Student Assistance :::

The Student Assistance Program (S.A.P.) provides educational, prevention, and intervention services on an individual and group basis to all students. The S.A.P. is directed by a full-time coordinator and supported by students and teachers. Among other services, the S.A.P coordinator assists the Snowball directors  with two Operation Snowball weekends each year, facilitates two Student Intervention Teams (SIT) at each campus, is a liason with Parent Community Network which sponsors Parent University, coordinates the Alternative to Suspension Program, and also sponsors Red Ribbon Week activities.
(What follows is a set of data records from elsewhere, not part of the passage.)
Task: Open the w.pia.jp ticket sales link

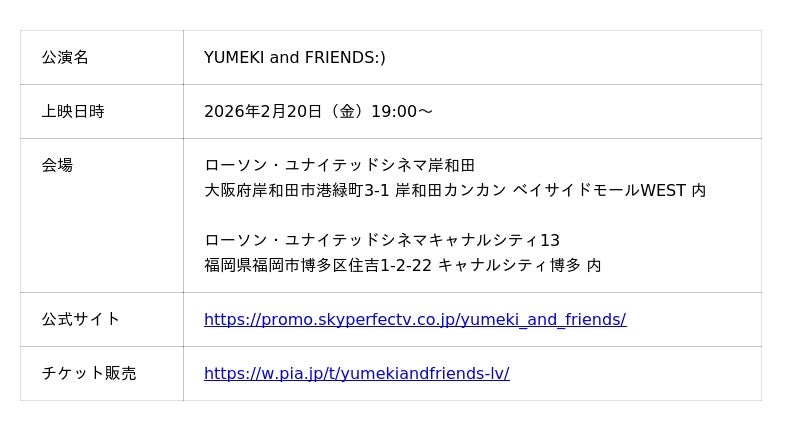Action: click(356, 374)
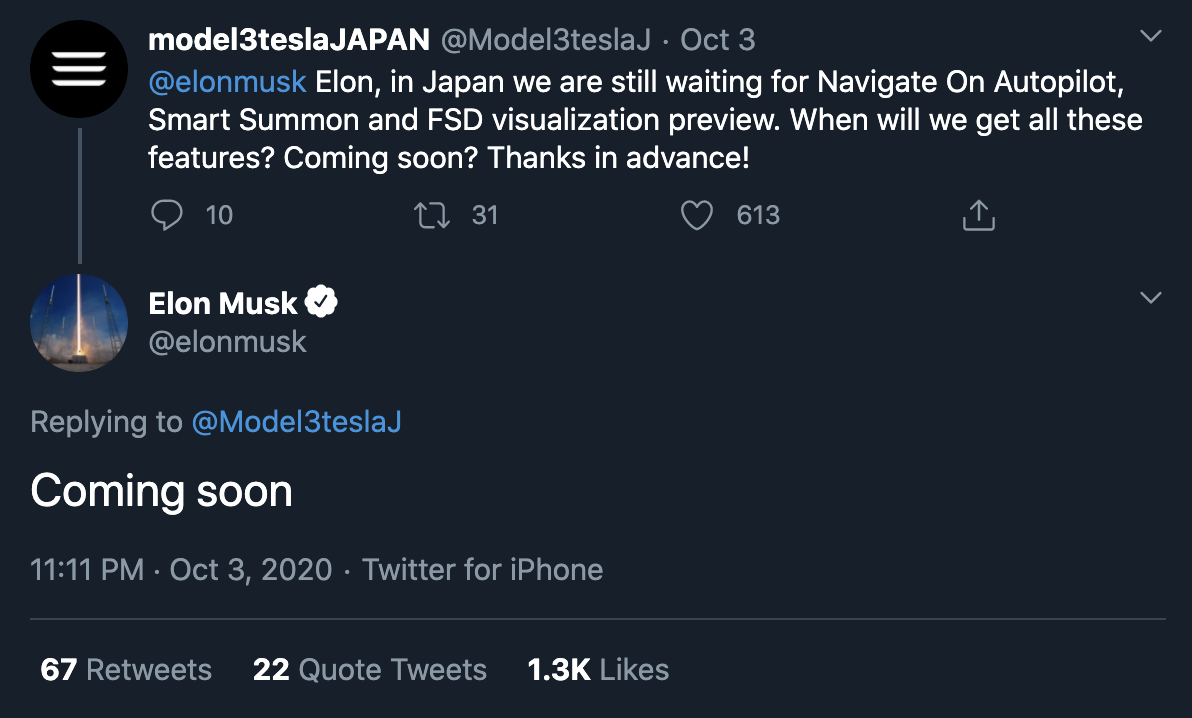Open the @elonmusk mention link

point(227,81)
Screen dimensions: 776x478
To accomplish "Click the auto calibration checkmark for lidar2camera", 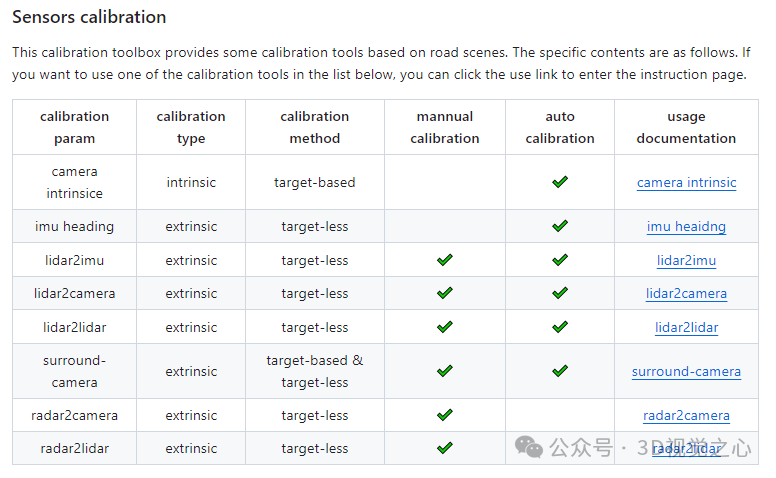I will click(x=560, y=293).
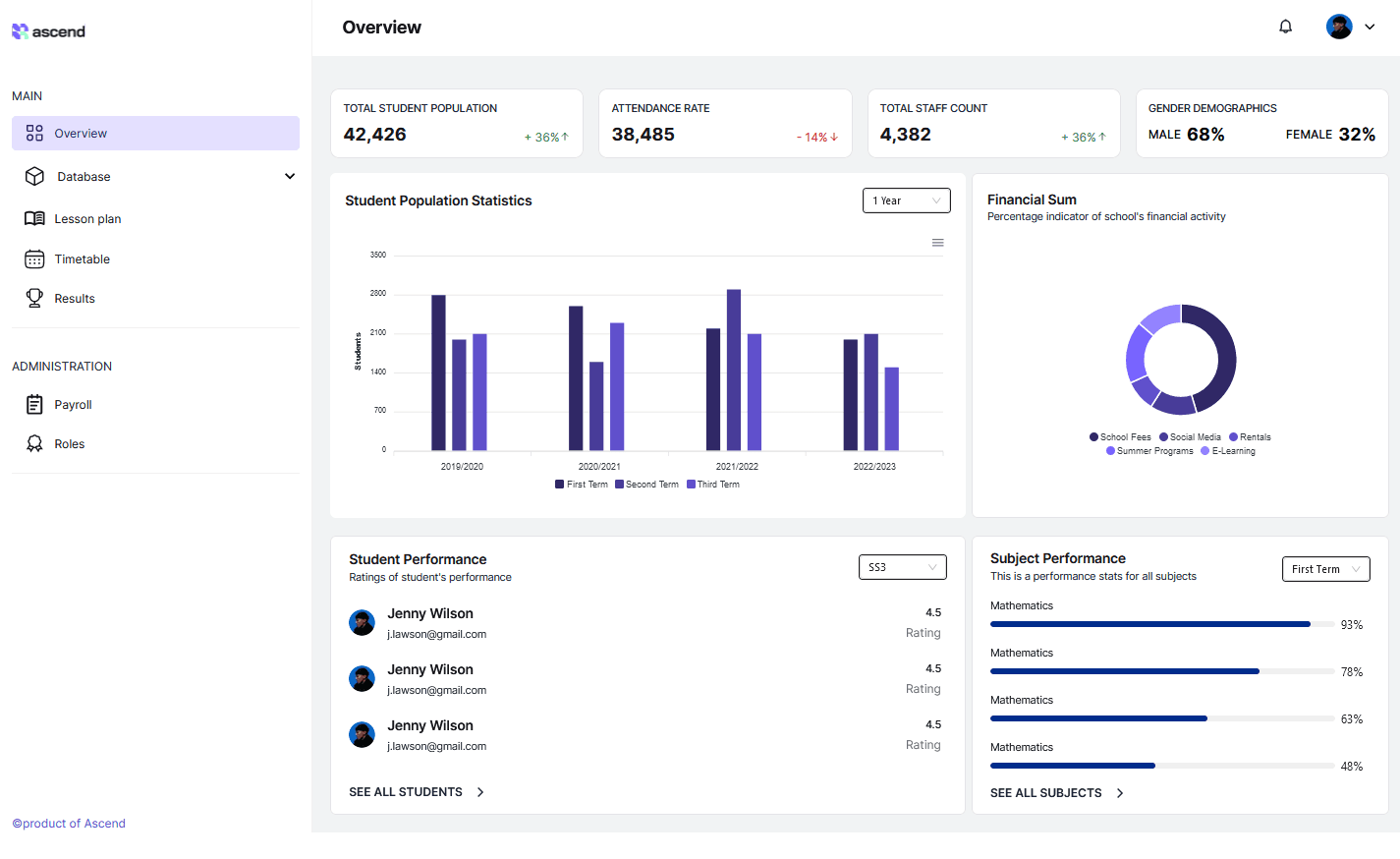The width and height of the screenshot is (1400, 859).
Task: Open the First Term subject performance dropdown
Action: (x=1325, y=568)
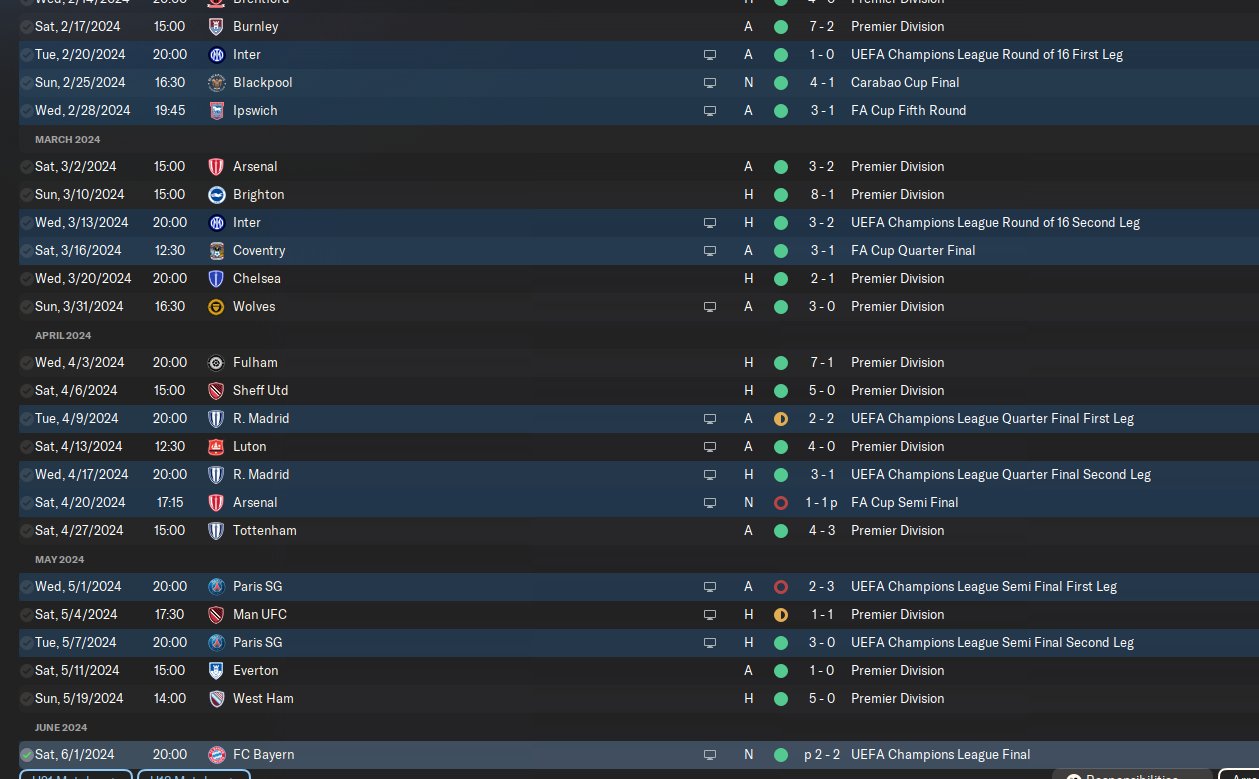Click the played tick beside Sat, 3/2/2024
The width and height of the screenshot is (1259, 779).
[x=26, y=166]
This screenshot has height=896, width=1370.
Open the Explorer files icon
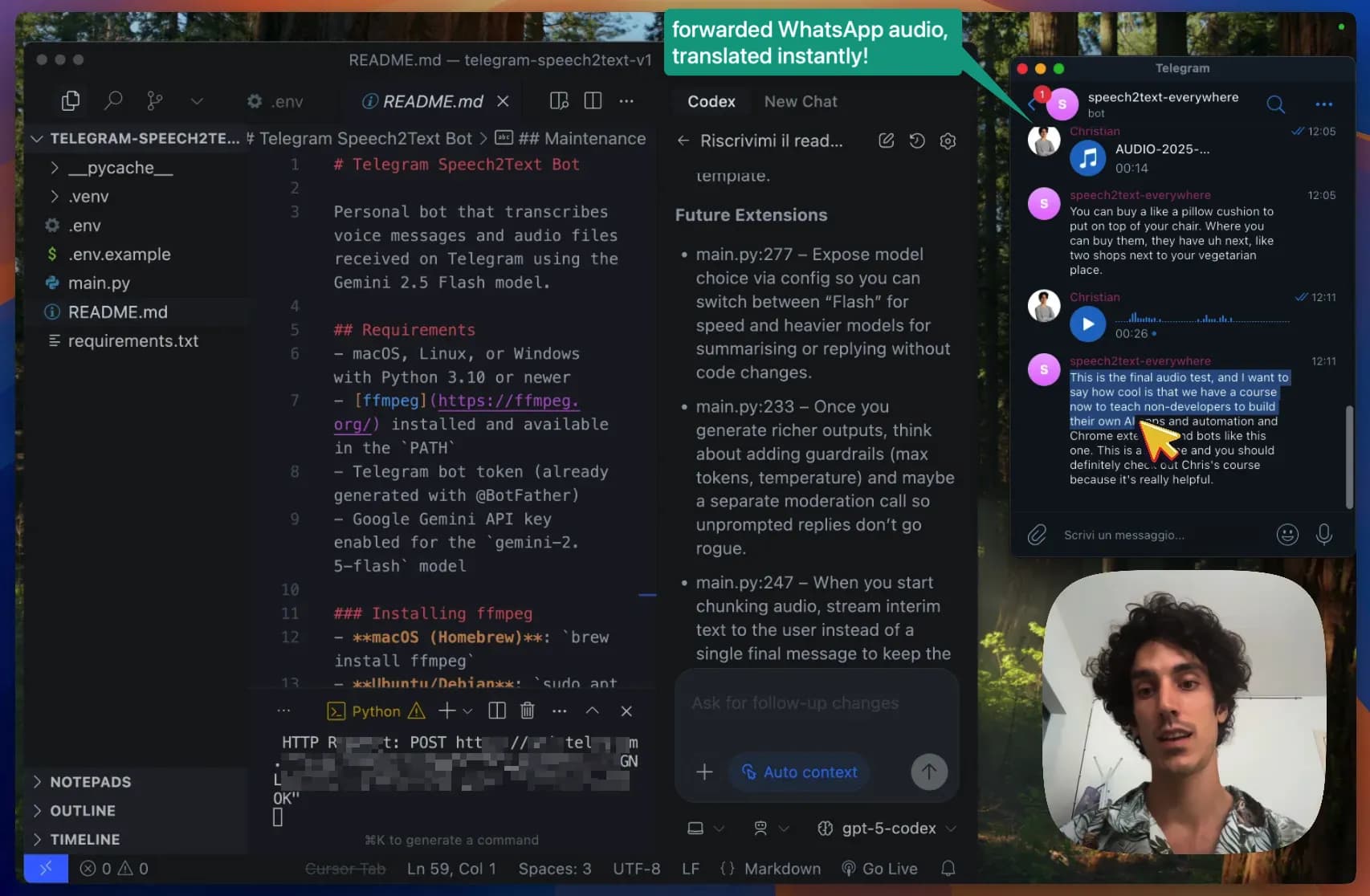coord(71,100)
The Student Assistance Program addresses  barriers to learning that impact both the individual student and the school in order to increase student success and  improve school climate. Partners of the Student Assistance Program include parents, students, faculty, community organizations, and police agencies.

Contact:
Jeanne Widing
South Campus Room A105J
579-6507; e-mail username: jwiding

Update of the month..December 2011

Recently, the neighboring Robert Crown Center for Health Education held a community forum on Heroin to educate community leaders, schools, and parents on the growing threat of heroin in the western suburbs. Points shared include:

  • Today's heroin is pure enough that users can smoke it or snort it, causing more kids under 18 to use it; unfortunately, in the annual Monitoring the Future national poll, more than 40% of high school seniors did not believe there was a great risk in trying heroin.
  • Initiations to heroin have increased 80% since 2002, from around 100,000 in 2002 to over 180,000 in 2009
  • Only nicotine ranks higher in dependency profile; tolerance, physical dependency and withdrawal symptoms develop rapidly due to the substance's ability to cross the "blood-brain" barrier.
  • Prescription medication abuse, which is also on the rise, can be considered a gateway behavior to heroin use.
  • Parents can be alert to behavioral symptoms of irritability, anger, unusual sleeping patterns, and dramatic mood swings, especially when accompanied by changes in peer group, the disappearance of household valuables, drastic increase  in mileage on the family vehicle, and unexplained gaps of time when your teen is not accounted for. Physical symptoms of heroin use/withdrawal often look like teens have the flu: they have runny noses, watery eyes, and appear sleepy. Parents are encouraged to  monitor prescription medication in their own household, and have conversations with their teens about the issue.